■ **Written request 1**:
Print the entries that come after the forum thread word for word, leaving out the pictures.

# my live planted viv



## Spikebrit (Oct 23, 2006)

Just spent most of today putting together my new viv for my frogs, remind me to nver to it again lol its soo annying and fiddly trying to make a waterfall from pieces of slate. 

I tried to take pics as i made major steps, just so people coud see how i did it. 

heres the viv with the pump fitted, the boxs of stuff i had acquired to make it (behind the viv)










With sponge mushrooms glued in place.










went on a bit of a mission and put the lining, some soil and some of the stone in before i remebered to take pictures.










After trying to make the end of the waterfall water tight, so it all ends up in the pond rather then everywhere else. You can see a lot of the silcone here but it will be covered up, and i now hate silcone.










about another hour later on the waterfall:










another hour on the waterwall, at this point i'd reliesed i had cut the pipe into the wall to high and then had to remove about a 2 inch strip from the background and lower the pipe.










Was happy with the waterfall so thought i'd add some plants, tho it was only a few pieces of ivy and a couple of large air plants.










Added the moss and some more soil










after testing the waterfall reliesed there was more leaks and the water didn't do what it was told to do so had to rearage things. silly water.










and the viv now mostly finished










tomorrow im going to have another go at sealing the entire waterfall but cant be arsed any more, and then im also going to try and cover up the exposed silcone. But im really impressed in with what i can do in an afternoon. 

hope you like
Jay


----------



## basky (Dec 11, 2006)

that looks ace :thumb:


----------



## Brat (Oct 7, 2007)

Looks great so far!


----------



## Spikebrit (Oct 23, 2006)

Tho making a waterfall from small piecies of slate im never going to do it again lol, its making me want to throw it through the window.

Jay


----------



## Brat (Oct 7, 2007)

You'll be proud when it's finished I'm sure.
What's the rabbit poo type stuff in the bottom?


----------



## Spikebrit (Oct 23, 2006)

its hydroleyca (spelt wrong i think) but its used to help filtration of the water. there little clay ball things. 

In case anyones interested i've done the whole thing, including buying the viv and the frogs for about £50.

jay


----------



## boabloketony (Jan 22, 2007)

Very nice setup Jay !!! :2thumb:


----------



## essexchondro (Apr 9, 2007)

Nice...very nice!

What frogs are you keeping in it? I'm really tempted to do a nice display viv for dome dendrobates.

■ **Written request 2**:
Carry on the forum thread about the planted vivarium from where it stops.

■ **Stored records**:
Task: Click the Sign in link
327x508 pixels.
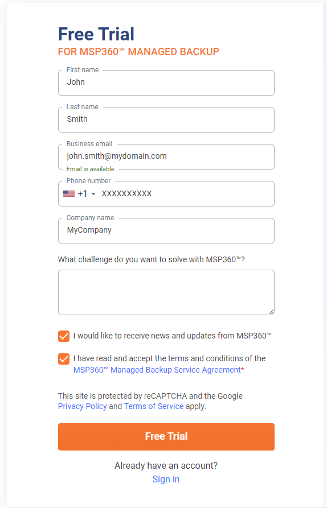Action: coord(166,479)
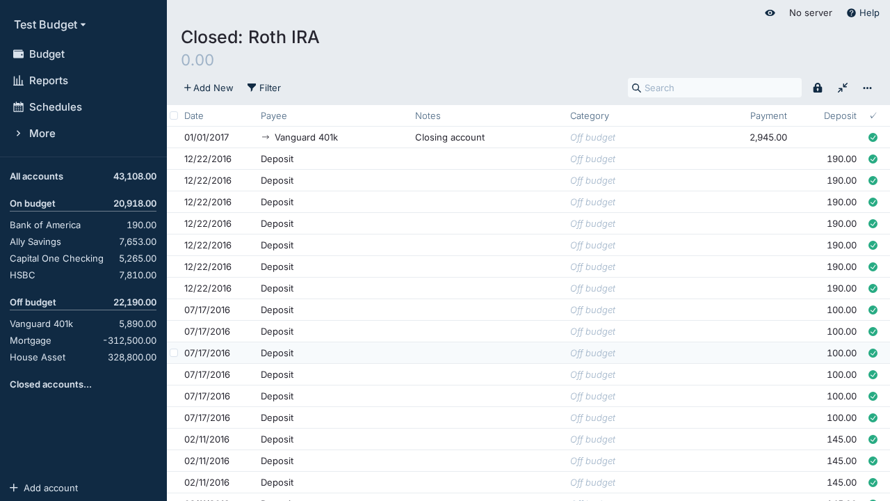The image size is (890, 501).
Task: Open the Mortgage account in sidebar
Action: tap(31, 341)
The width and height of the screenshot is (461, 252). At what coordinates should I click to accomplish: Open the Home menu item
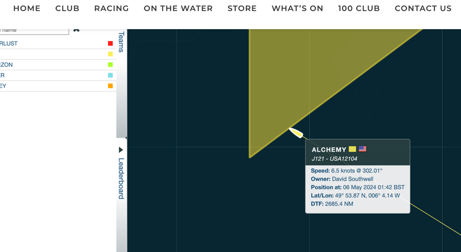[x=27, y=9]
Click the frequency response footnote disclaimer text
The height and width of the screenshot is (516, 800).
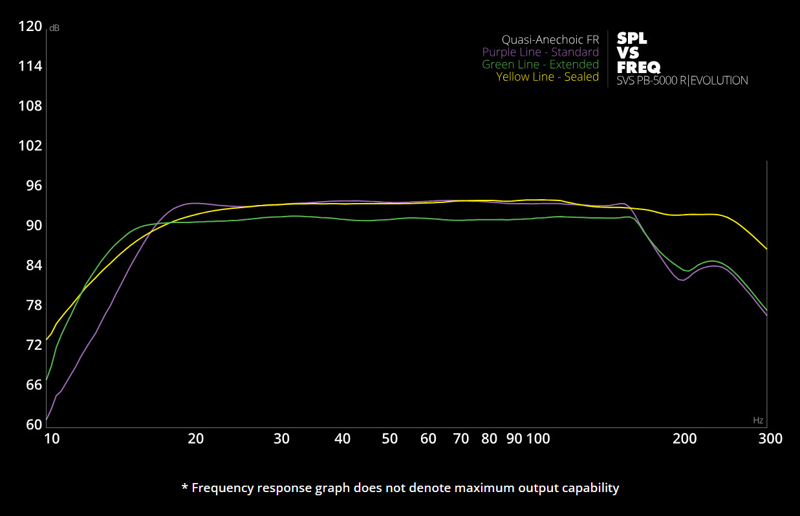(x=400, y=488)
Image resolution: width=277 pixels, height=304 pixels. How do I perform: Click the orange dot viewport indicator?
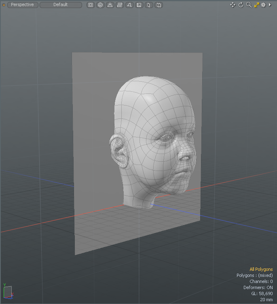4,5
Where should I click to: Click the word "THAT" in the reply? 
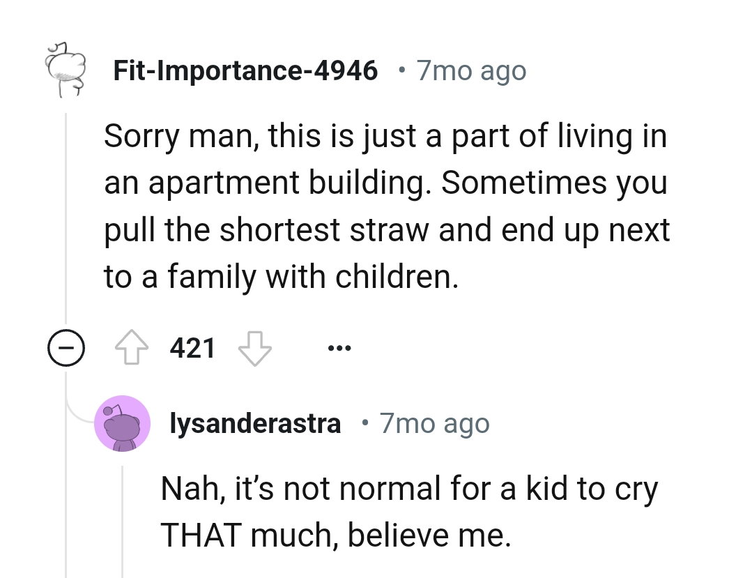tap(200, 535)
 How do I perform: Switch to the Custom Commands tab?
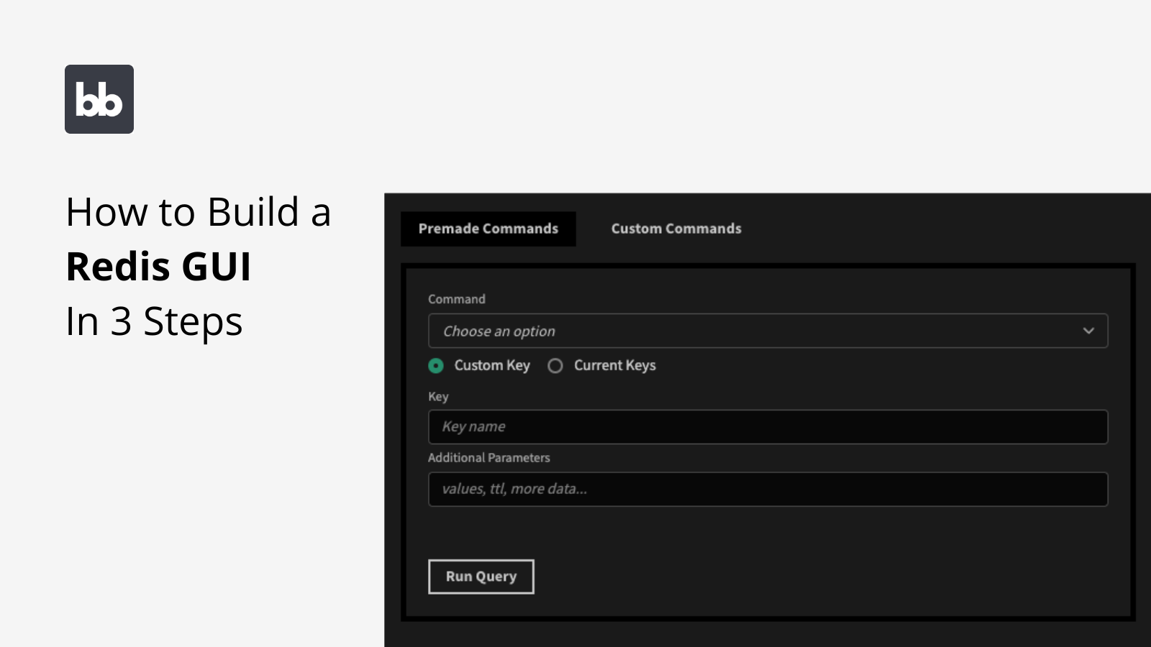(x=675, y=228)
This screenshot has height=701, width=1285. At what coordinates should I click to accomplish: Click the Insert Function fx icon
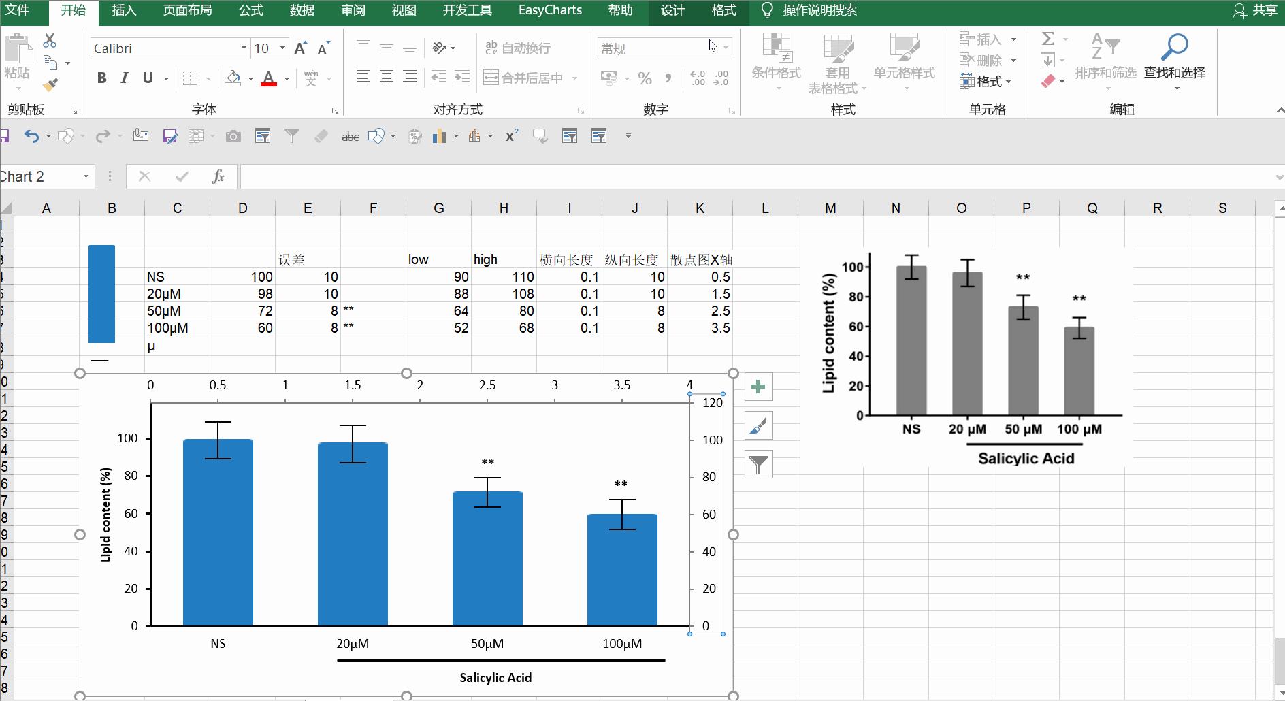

■ **Output 1**:
Task: Click the Sign in link
327x508 pixels.
Action: coord(166,479)
The image size is (890, 501).
Task: Open the Mortgage account in sidebar
Action: tap(31, 341)
The width and height of the screenshot is (461, 252). At what coordinates should I click to accomplish: Open the Home menu item
[x=27, y=9]
Click the frequency response footnote disclaimer text
The height and width of the screenshot is (516, 800).
(x=400, y=488)
Image resolution: width=277 pixels, height=304 pixels. How do I perform: Click the orange dot viewport indicator?
4,5
Where should I click to: Click the word "THAT" in the reply? 
tap(200, 535)
 How do I perform: Switch to the Custom Commands tab?
(x=675, y=228)
This screenshot has height=701, width=1285. At what coordinates should I click to accomplish: Click the Insert Function fx icon

■ **Output 2**:
Stuart


----------



## Spikebrit (Oct 23, 2006)

the tanks for a selection of Hyperolius species im currently keeping. as i think there ace little frogs. 

Jay


----------



## jacko (Apr 7, 2007)

nice setup m8, once the plants start to take hold and fill out, it will look even better. you could do with some pothos in there. grows really well and will fill the back of the tank nicely


----------



## BecciBoo (Aug 31, 2007)

Looks good. Would like to see some pic of the finished thing, I did something similar for my fire-bellied toads and it tool me ages, really fiddly is that silocone stuff :lol2:.


----------



## Spikebrit (Oct 23, 2006)

jacko said:


> nice setup m8, once the plants start to take hold and fill out, it will look even better. you could do with some pothos in there. grows really well and will fill the back of the tank nicely


yer im after lots more plants, but im doing the whole thing on a tiny budget, so im scrounging everything including the plants. The entire think including buying the exoterra and buying the 4 frogs i currently have has only cost be £50 so far.

jay


----------



## Ben_Roberts (Sep 22, 2007)

great viv, was thinking to do a waterfall in my next viv


----------



## Spikebrit (Oct 23, 2006)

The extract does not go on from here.